GOAL | Copy the listing word for word from its first line through the line that holds "Looking at the screenshot, I should 469,10.", including both. Leave the pictures out of your copy.

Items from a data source
┄┄┄┄┄┄┄┄┄┄

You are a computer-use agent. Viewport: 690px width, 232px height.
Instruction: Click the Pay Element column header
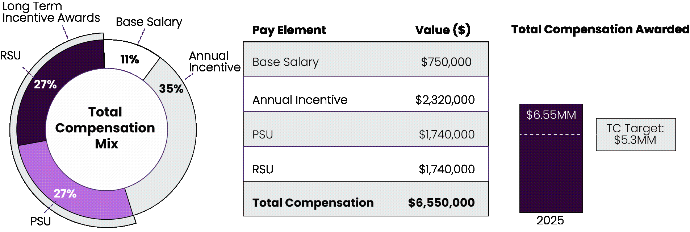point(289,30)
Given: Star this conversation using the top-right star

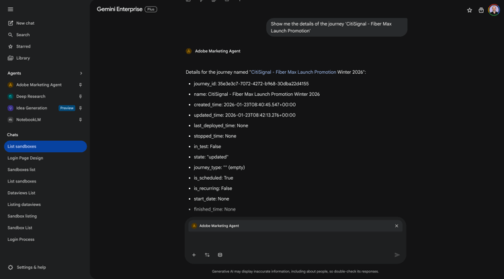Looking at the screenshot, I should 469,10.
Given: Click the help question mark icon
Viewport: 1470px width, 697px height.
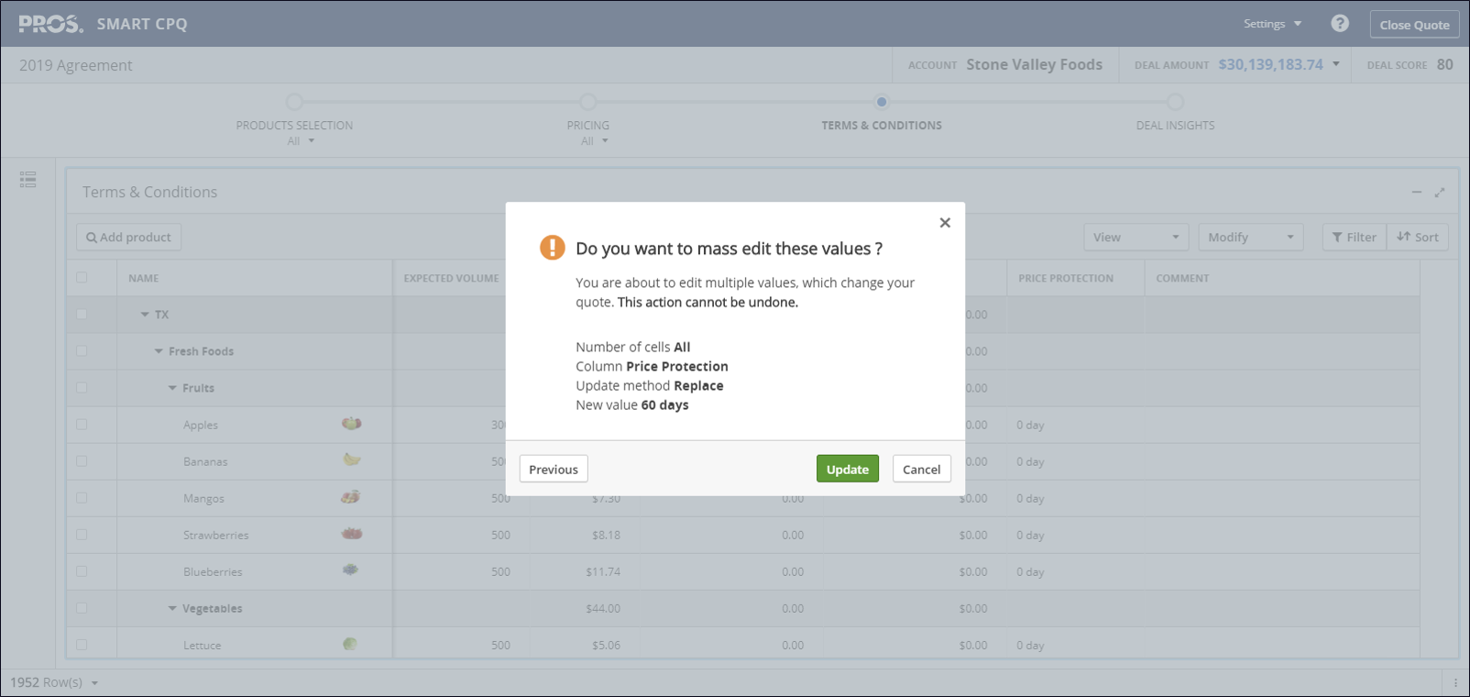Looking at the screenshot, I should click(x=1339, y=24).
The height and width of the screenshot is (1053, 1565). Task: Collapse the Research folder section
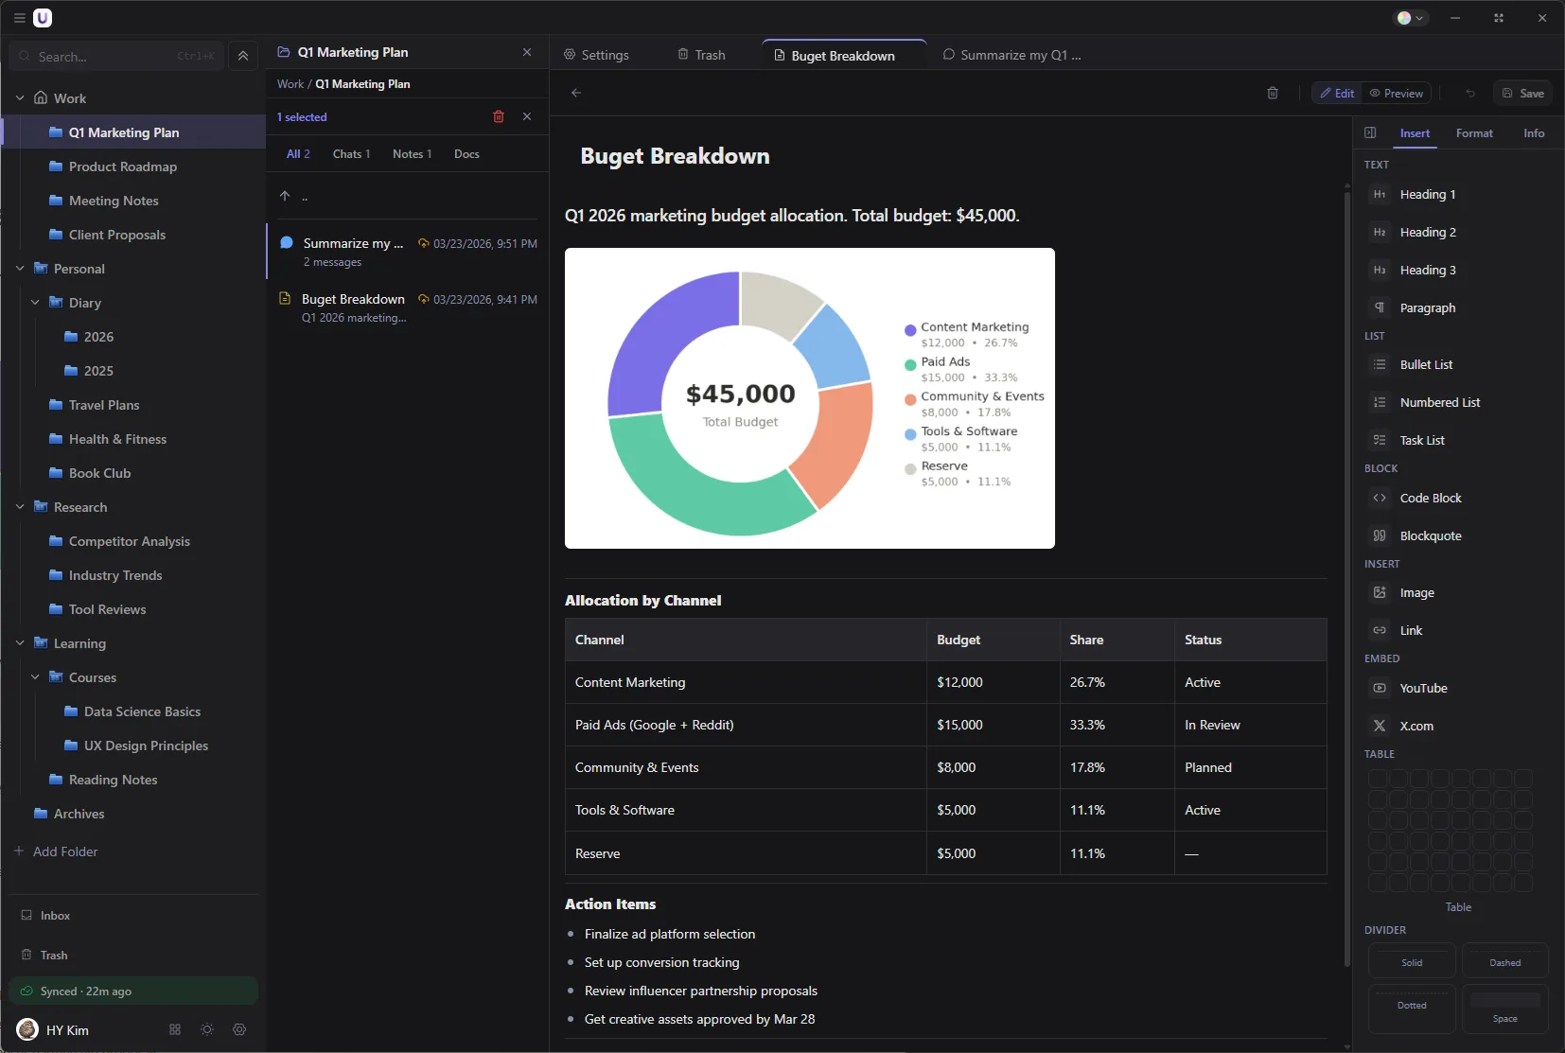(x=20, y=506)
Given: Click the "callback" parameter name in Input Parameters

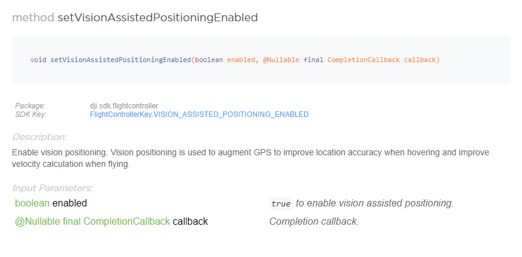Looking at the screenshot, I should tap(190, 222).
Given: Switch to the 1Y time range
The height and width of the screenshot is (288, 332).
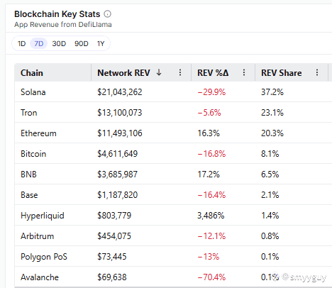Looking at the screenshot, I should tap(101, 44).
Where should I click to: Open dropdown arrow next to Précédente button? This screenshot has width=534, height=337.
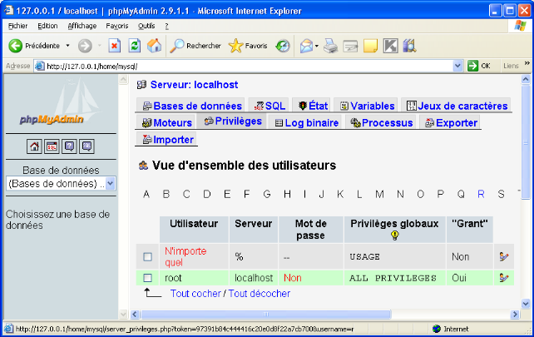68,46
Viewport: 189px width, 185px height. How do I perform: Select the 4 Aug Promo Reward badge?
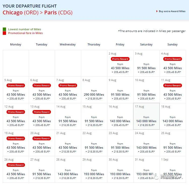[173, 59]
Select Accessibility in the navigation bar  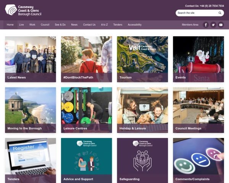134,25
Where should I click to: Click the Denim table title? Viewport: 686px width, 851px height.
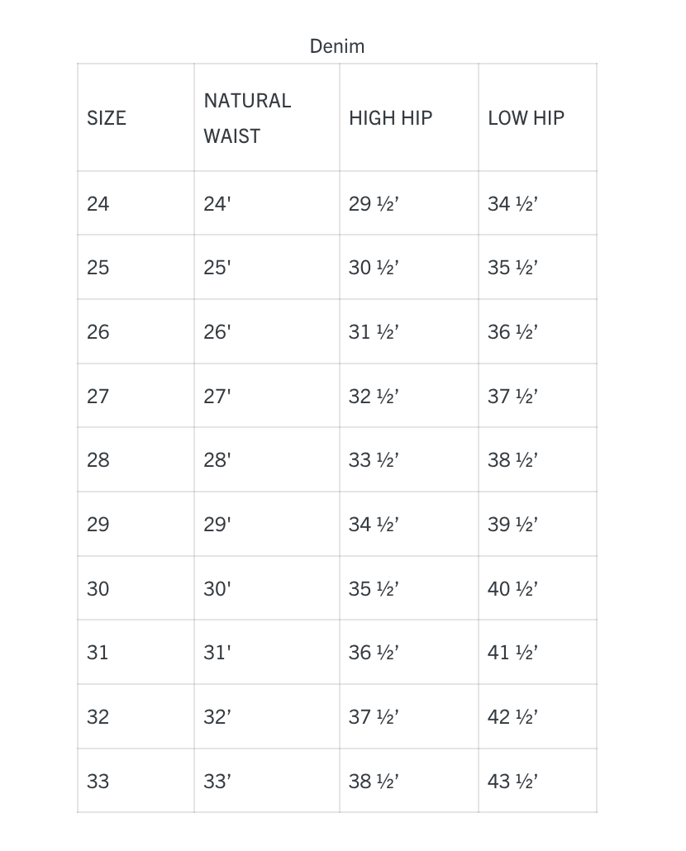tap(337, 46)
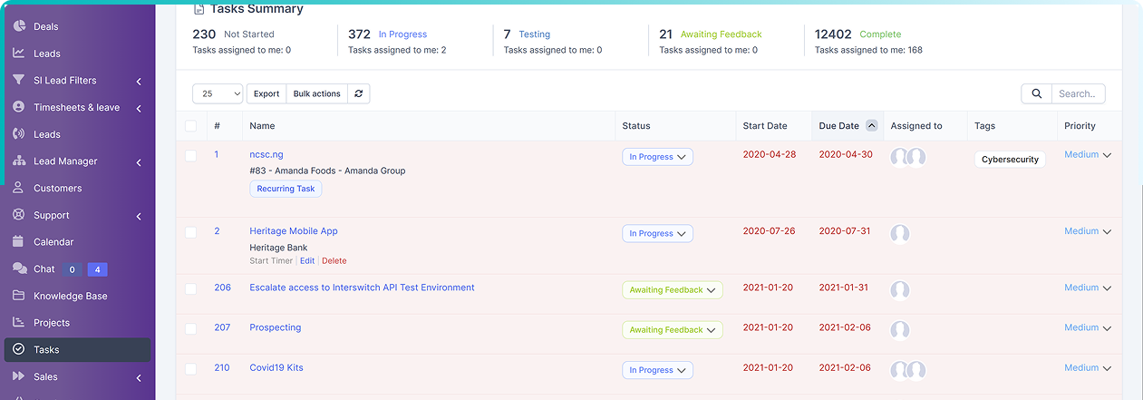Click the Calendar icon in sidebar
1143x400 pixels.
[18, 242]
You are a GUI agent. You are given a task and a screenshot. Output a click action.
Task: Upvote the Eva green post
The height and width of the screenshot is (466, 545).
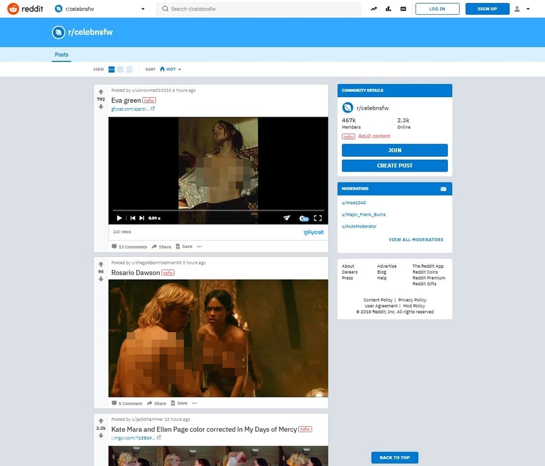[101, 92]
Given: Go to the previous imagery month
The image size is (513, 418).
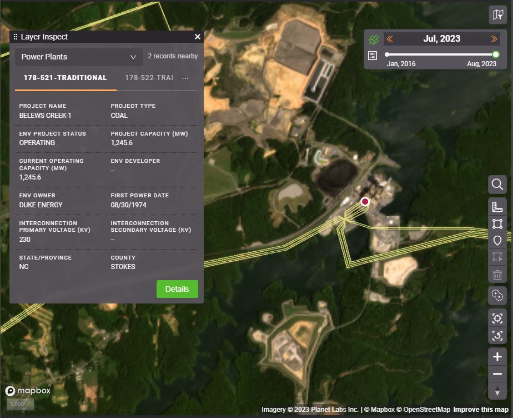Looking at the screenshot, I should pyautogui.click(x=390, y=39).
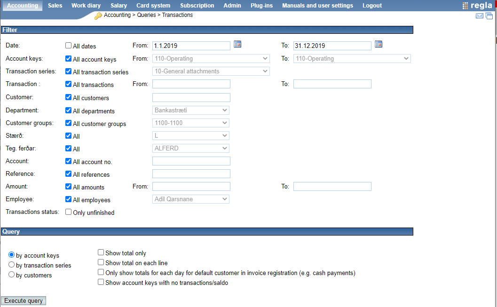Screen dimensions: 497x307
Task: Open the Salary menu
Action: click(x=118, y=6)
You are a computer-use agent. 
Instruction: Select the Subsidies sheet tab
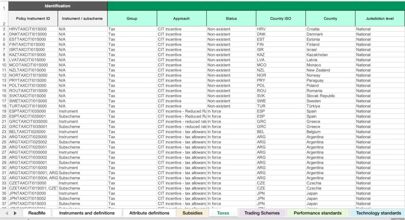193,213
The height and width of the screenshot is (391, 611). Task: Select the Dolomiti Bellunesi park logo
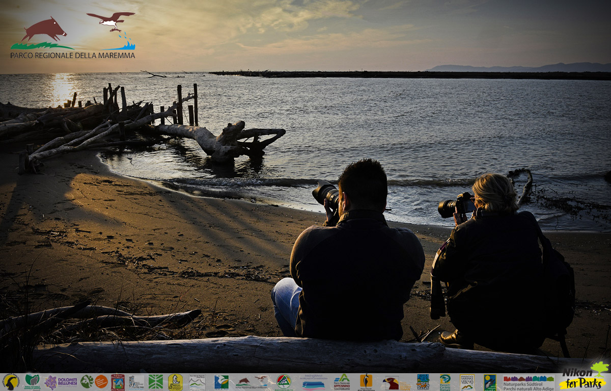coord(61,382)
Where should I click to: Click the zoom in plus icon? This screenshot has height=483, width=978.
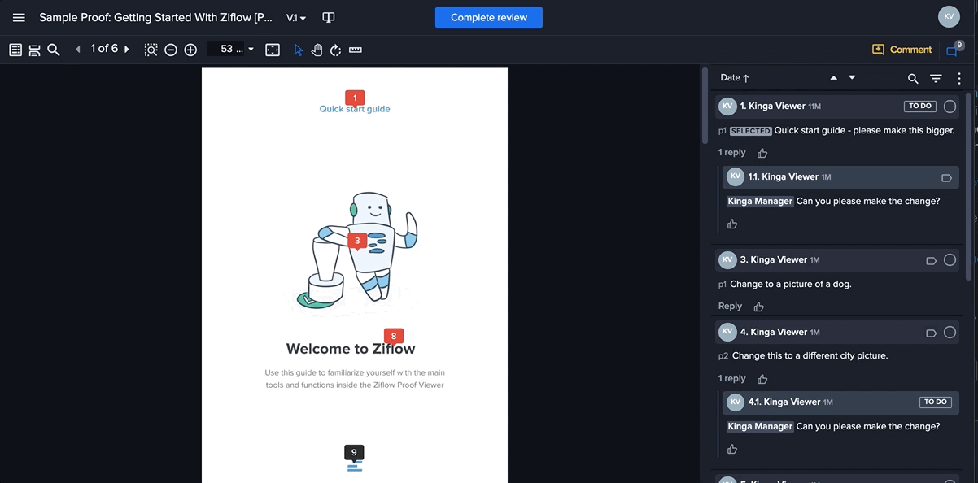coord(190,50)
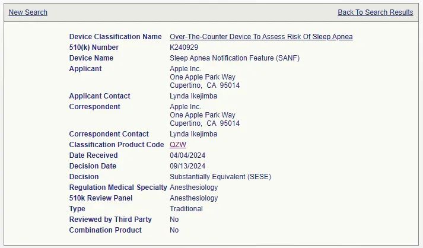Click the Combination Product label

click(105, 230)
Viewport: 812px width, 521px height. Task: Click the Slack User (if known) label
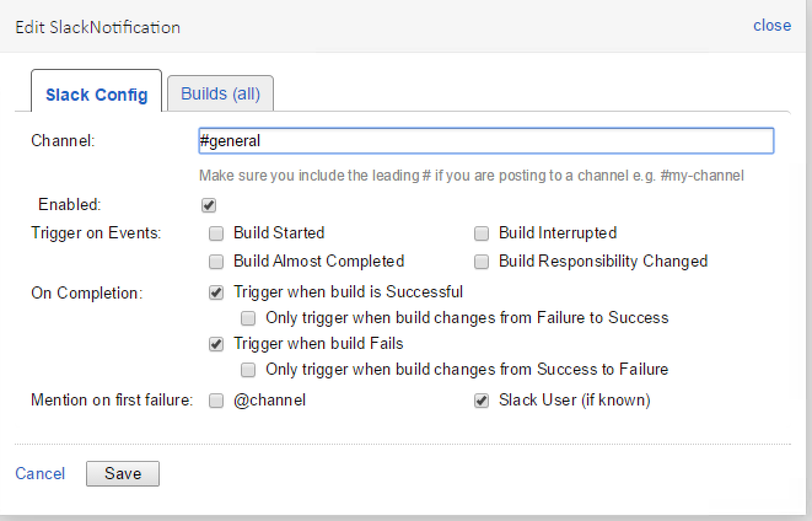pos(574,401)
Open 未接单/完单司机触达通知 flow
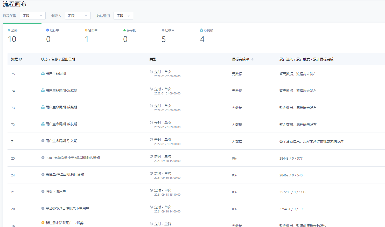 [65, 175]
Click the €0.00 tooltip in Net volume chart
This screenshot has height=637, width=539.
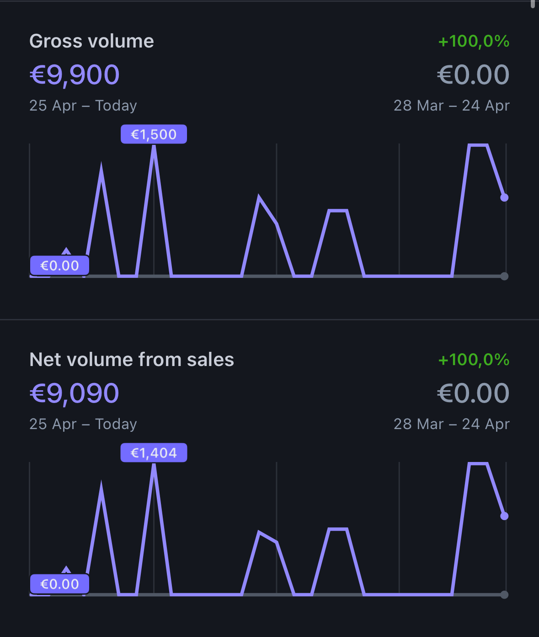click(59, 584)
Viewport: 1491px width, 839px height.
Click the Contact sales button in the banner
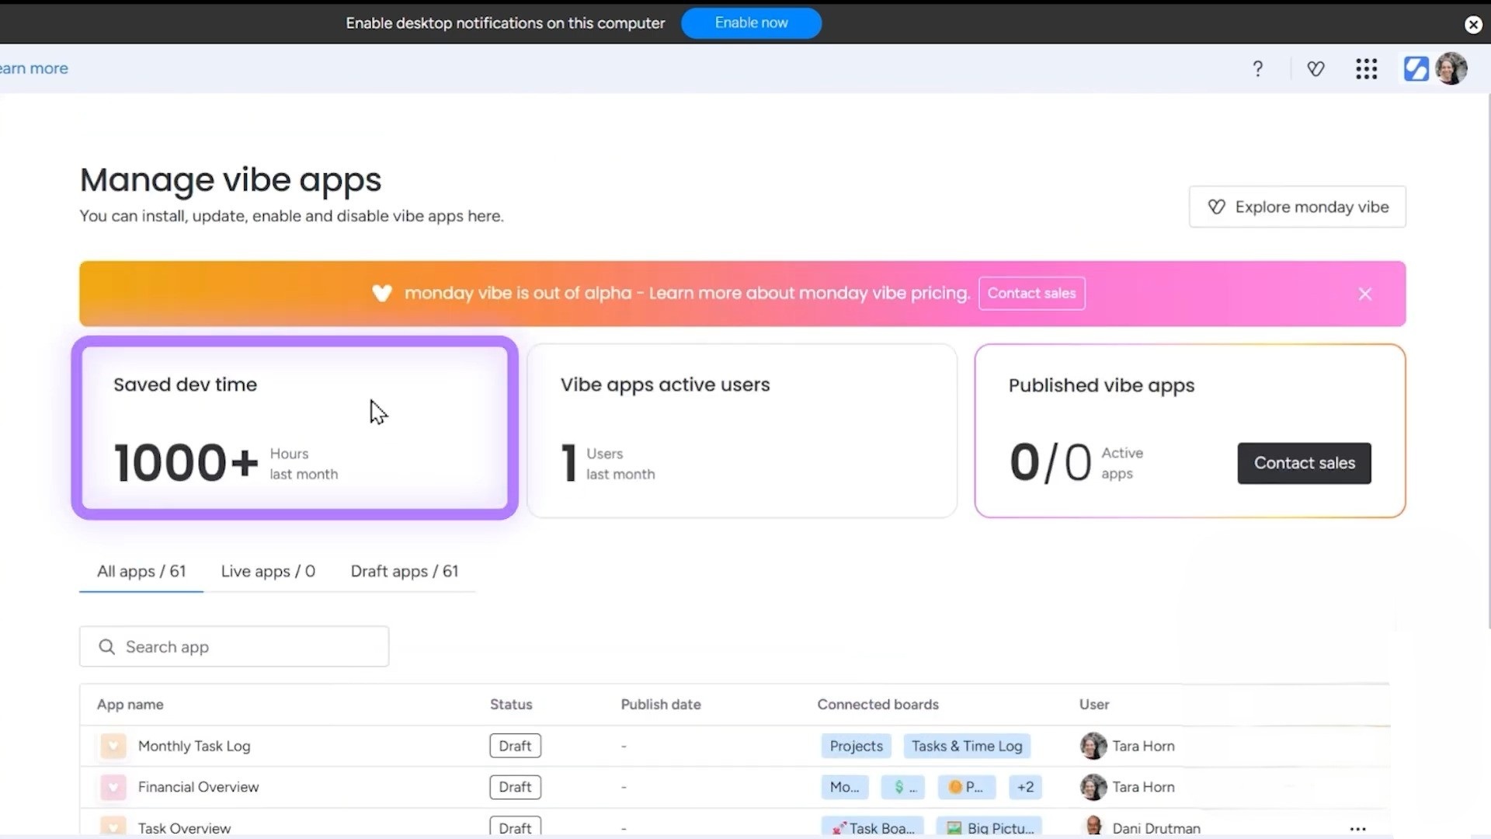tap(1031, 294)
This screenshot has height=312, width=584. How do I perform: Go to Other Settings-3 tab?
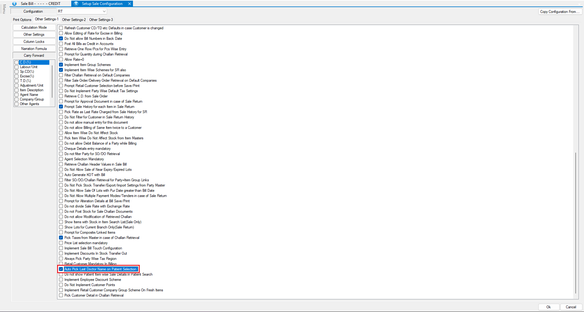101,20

┄┄┄┄┄┄┄┄┄┄

FULL SOLUTION |
You are a computer-use agent. Viewport: 690px width, 232px height.
Instruction: Click the Pay Element column header
point(289,30)
Given: Star this conversation using the top-right star

Looking at the screenshot, I should 469,10.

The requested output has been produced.